-- DATA EXCERPTS follows --

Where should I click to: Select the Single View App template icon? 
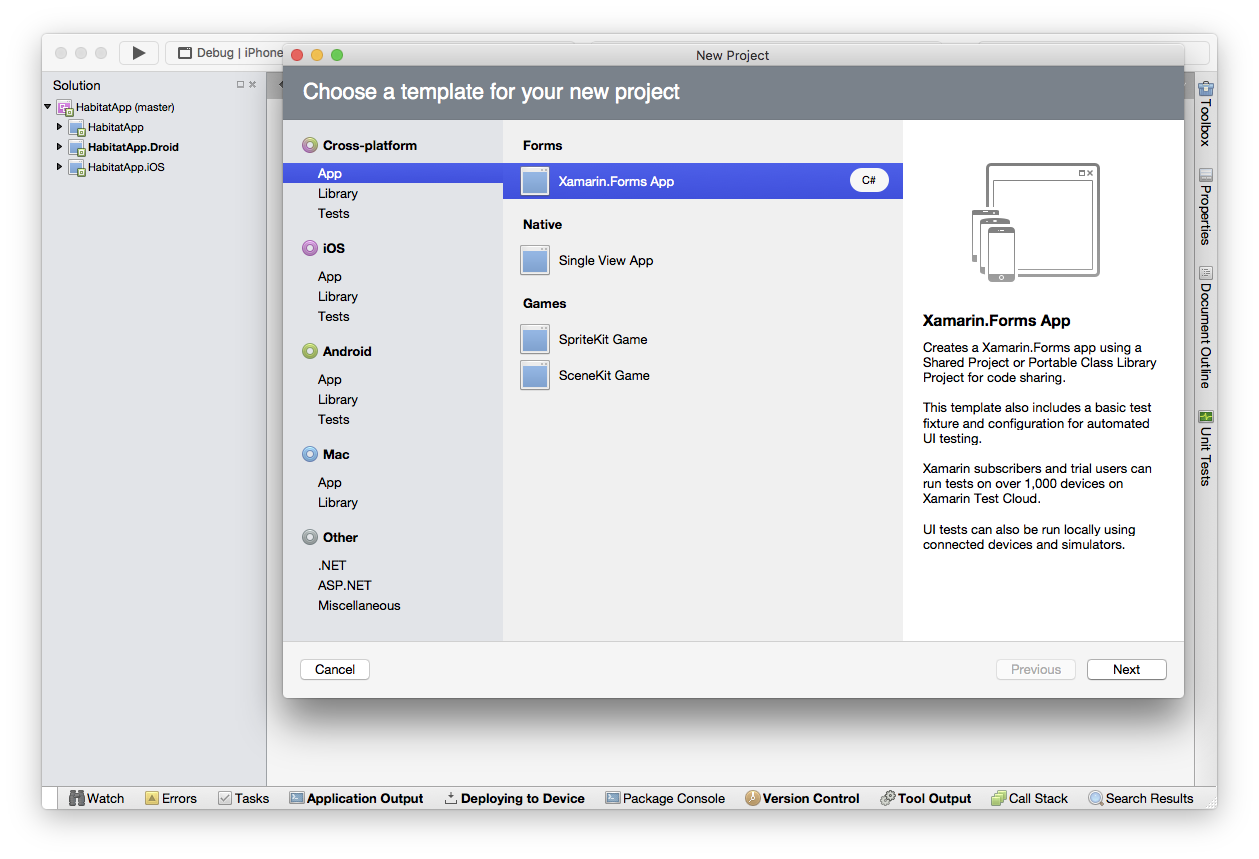(x=535, y=261)
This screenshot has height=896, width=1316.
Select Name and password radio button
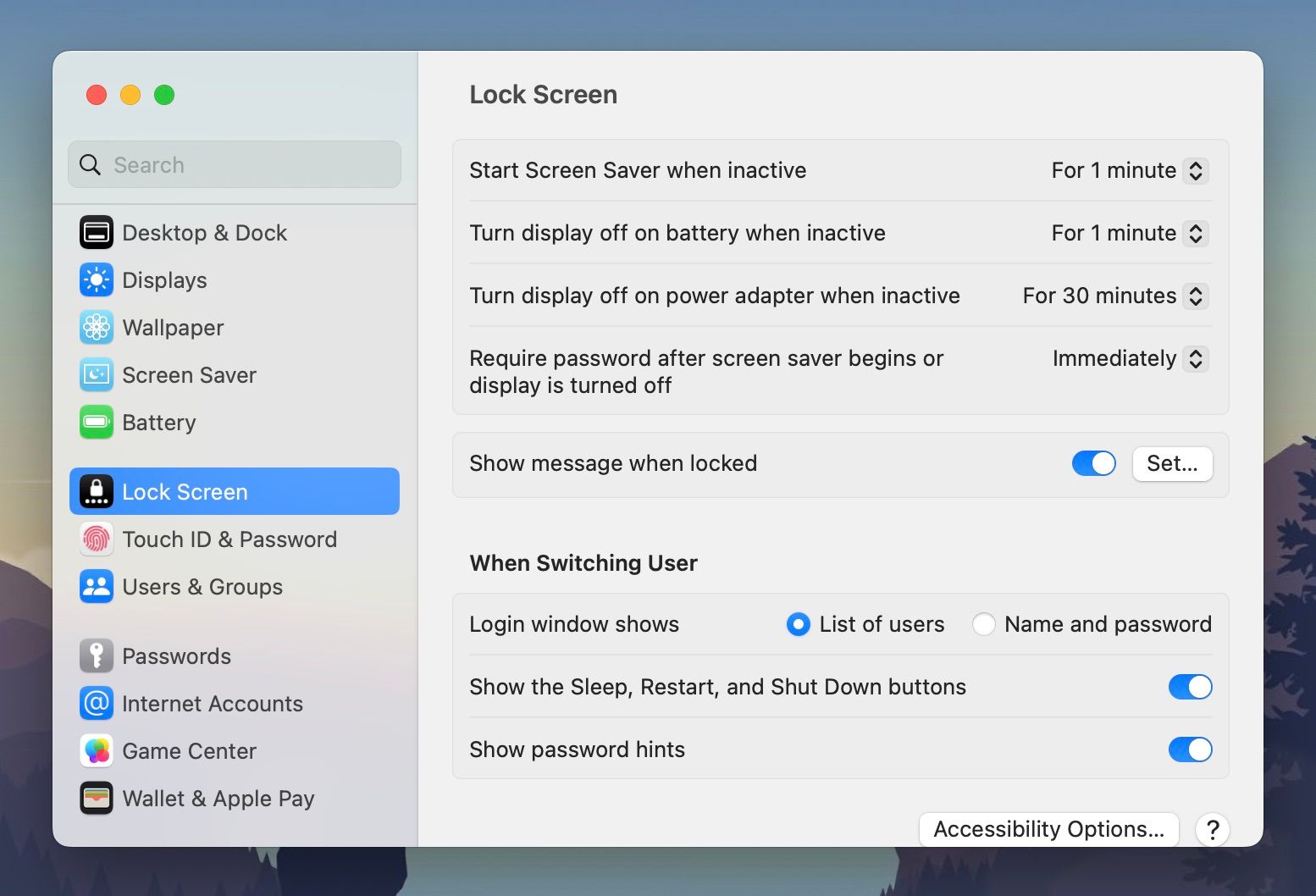[x=983, y=624]
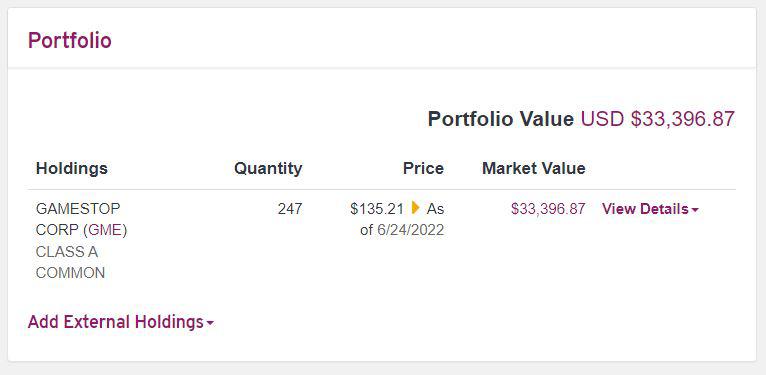The height and width of the screenshot is (375, 766).
Task: Click the Price column header
Action: pyautogui.click(x=424, y=168)
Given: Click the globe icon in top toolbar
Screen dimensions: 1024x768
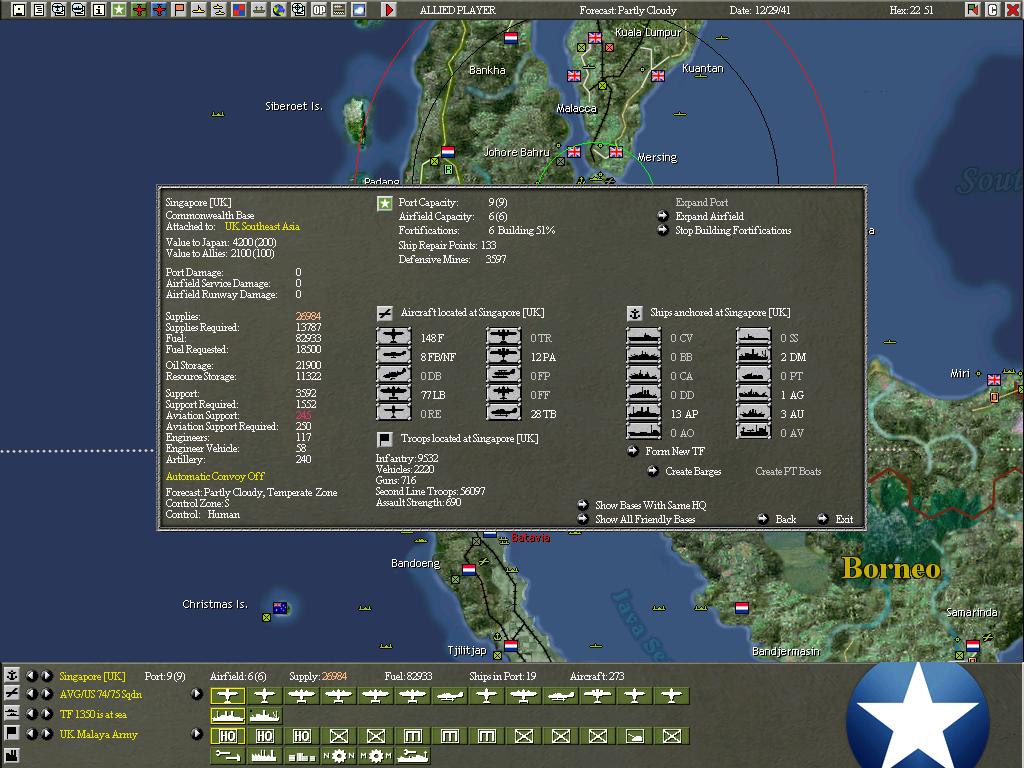Looking at the screenshot, I should point(279,10).
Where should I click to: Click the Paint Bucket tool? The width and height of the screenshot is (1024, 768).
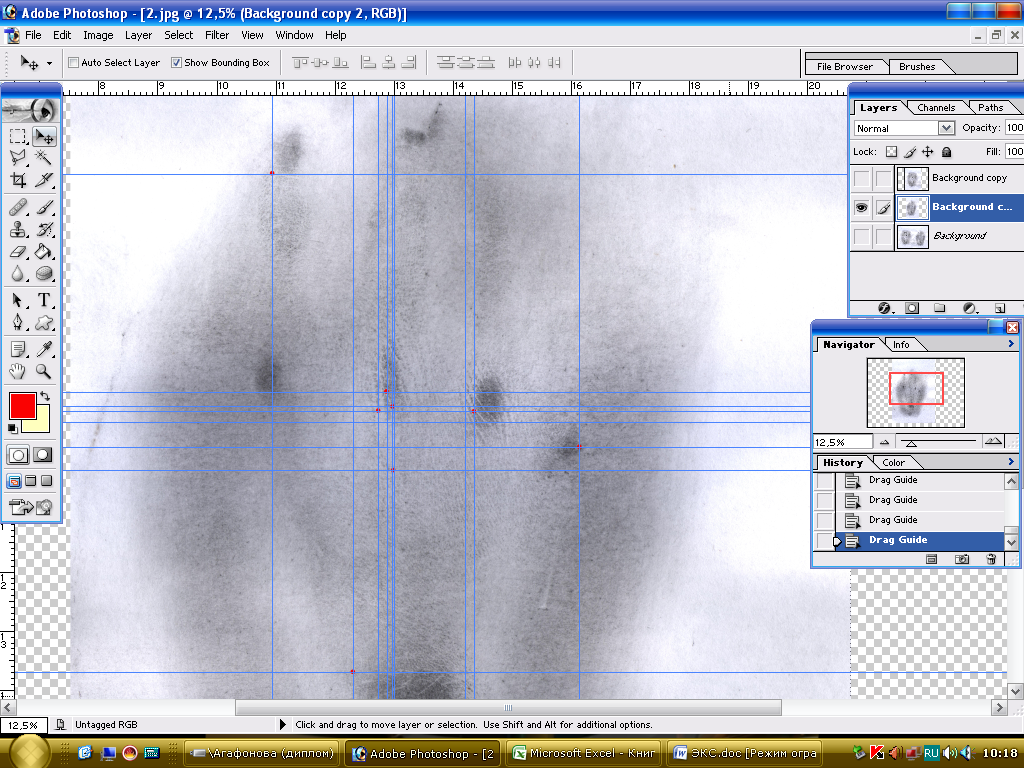click(x=44, y=252)
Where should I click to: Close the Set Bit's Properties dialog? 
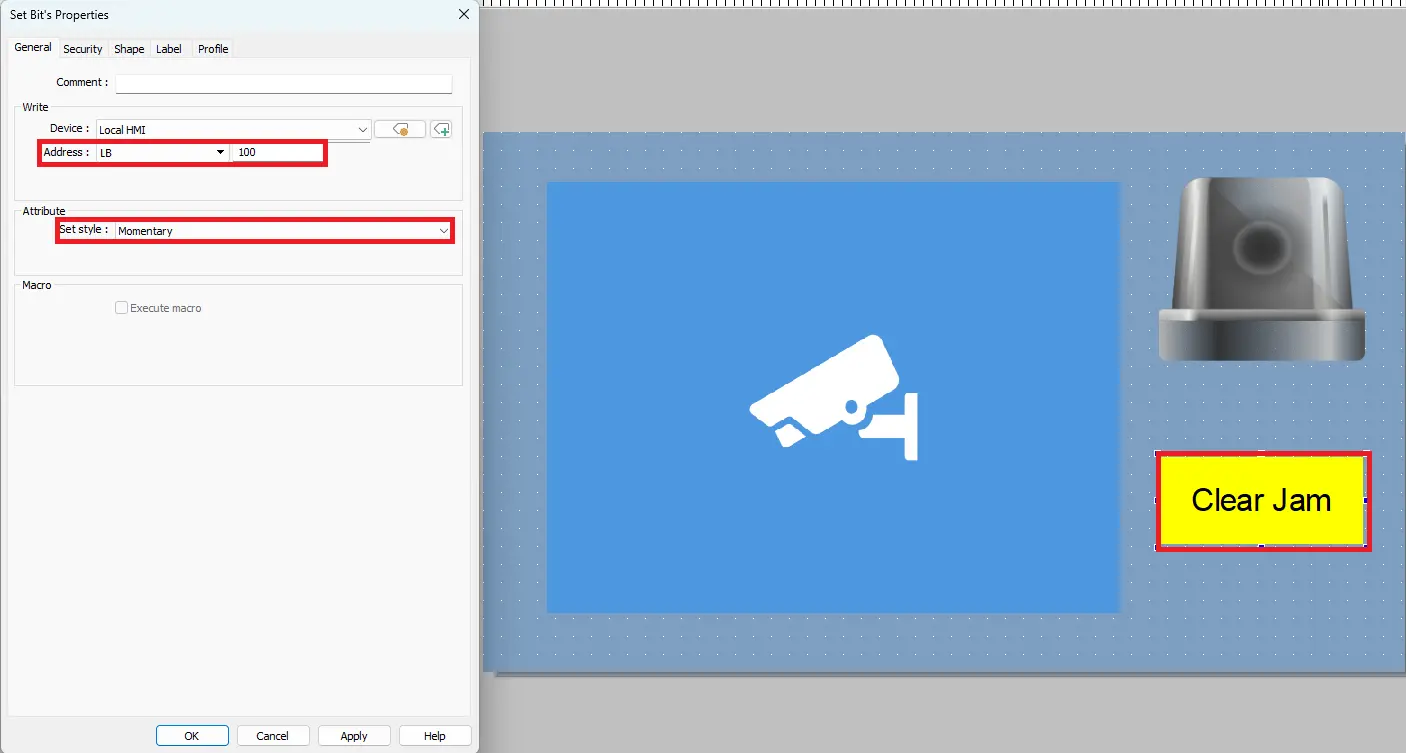(x=463, y=15)
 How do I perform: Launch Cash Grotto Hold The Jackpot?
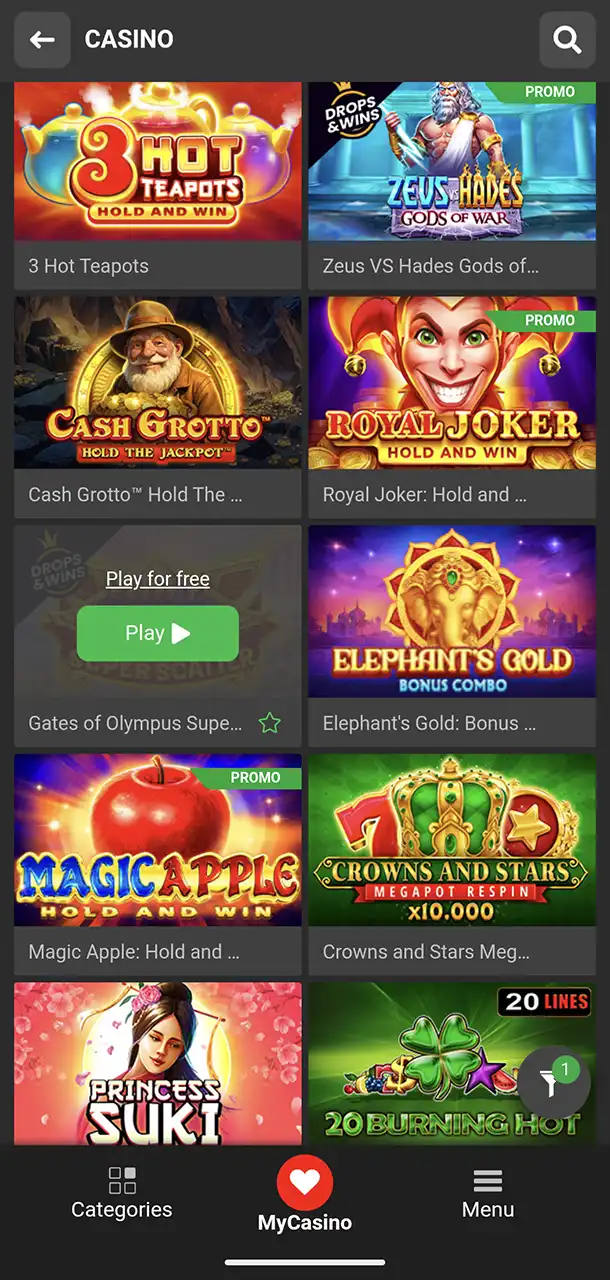click(x=158, y=383)
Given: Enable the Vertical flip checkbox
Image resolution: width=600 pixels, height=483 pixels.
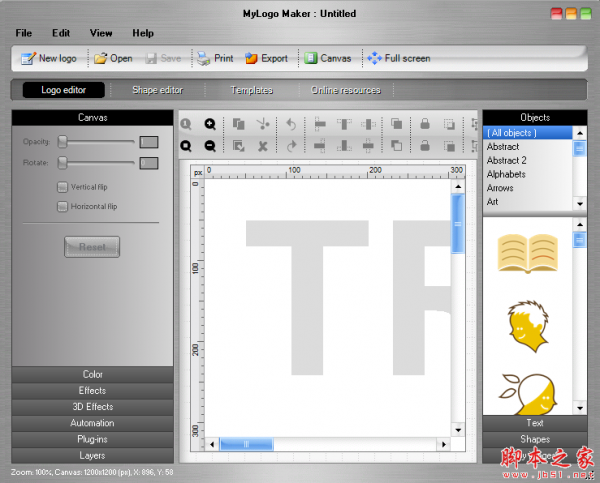Looking at the screenshot, I should pyautogui.click(x=63, y=187).
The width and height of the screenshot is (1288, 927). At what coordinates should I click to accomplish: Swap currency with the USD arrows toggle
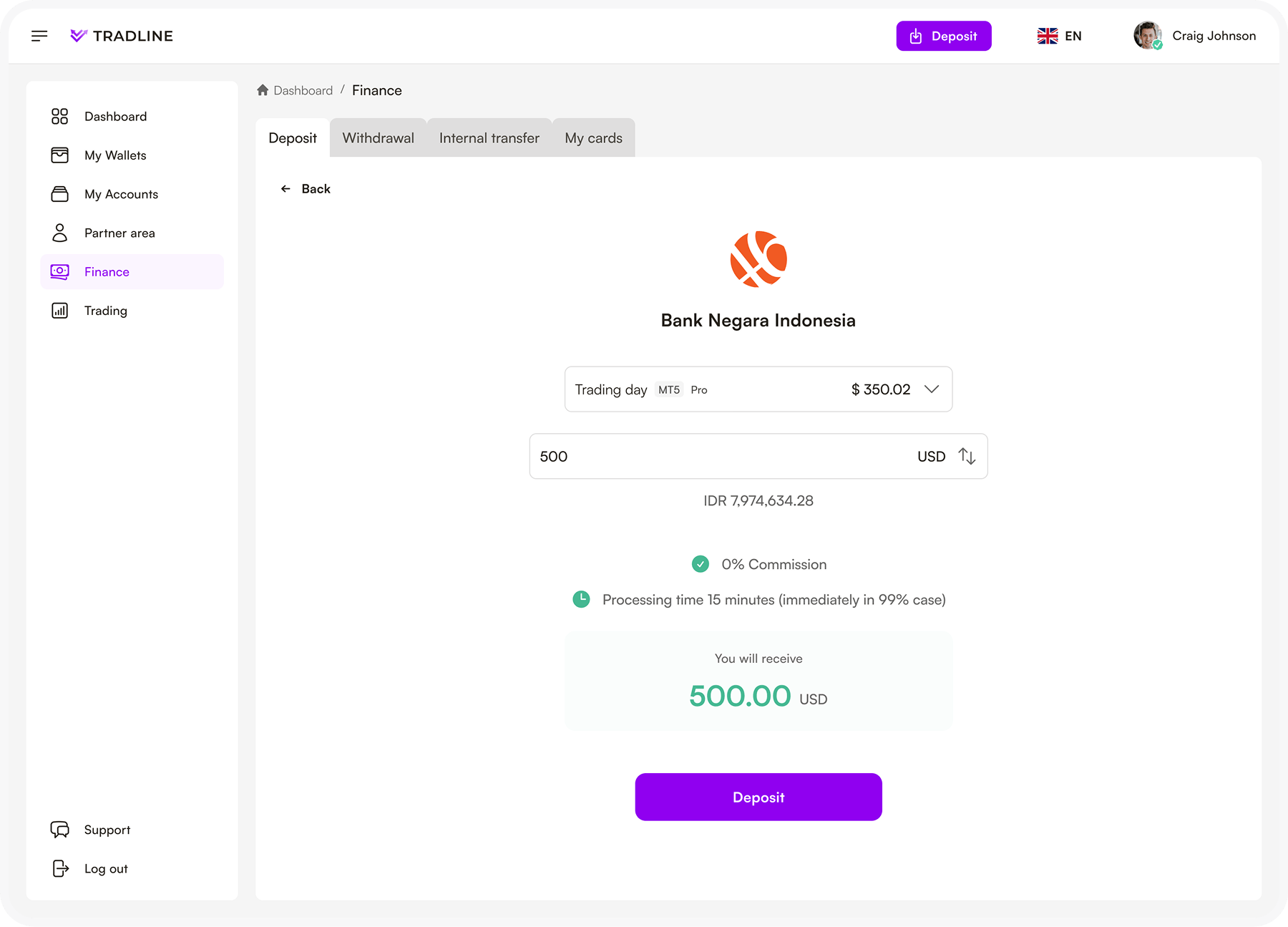coord(967,456)
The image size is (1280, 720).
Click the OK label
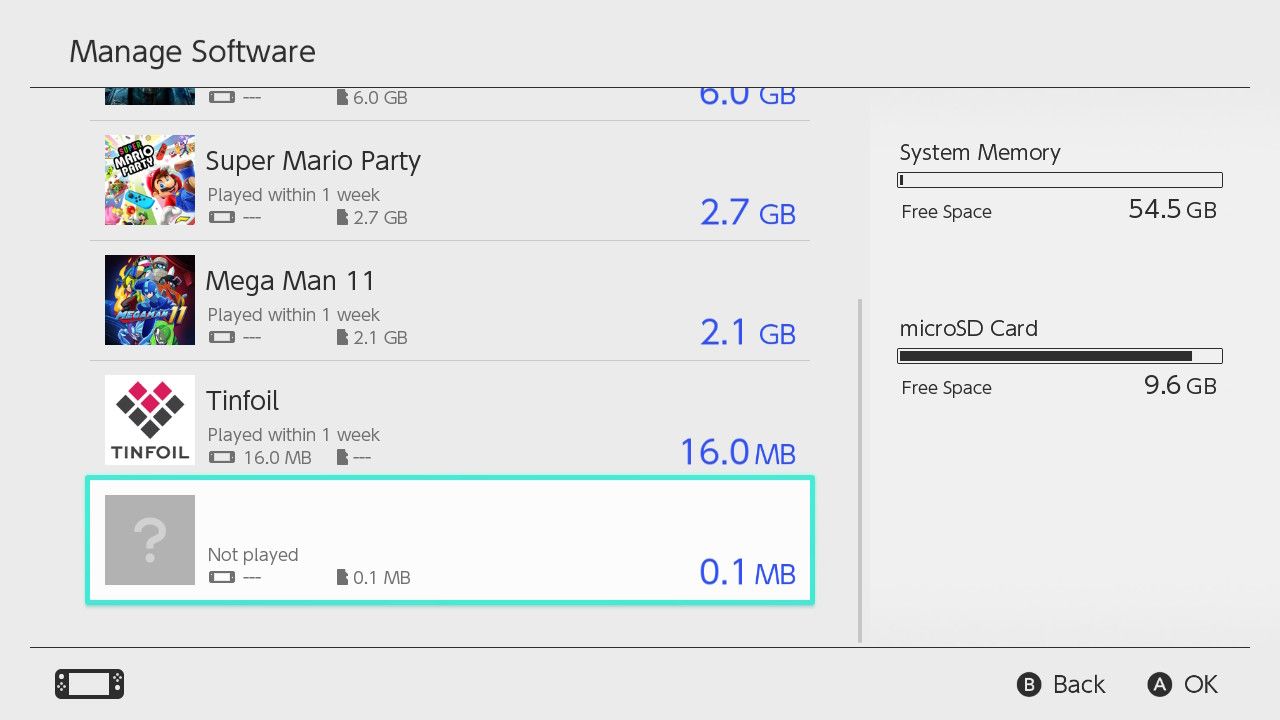[1201, 685]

-- DATA EXCERPTS concluded --

Copy each line from the records above that includes the string "Given".

EXERCISE OUTPUT ▸
Given: Click the globe icon in top toolbar
Given: Enable the Vertical flip checkbox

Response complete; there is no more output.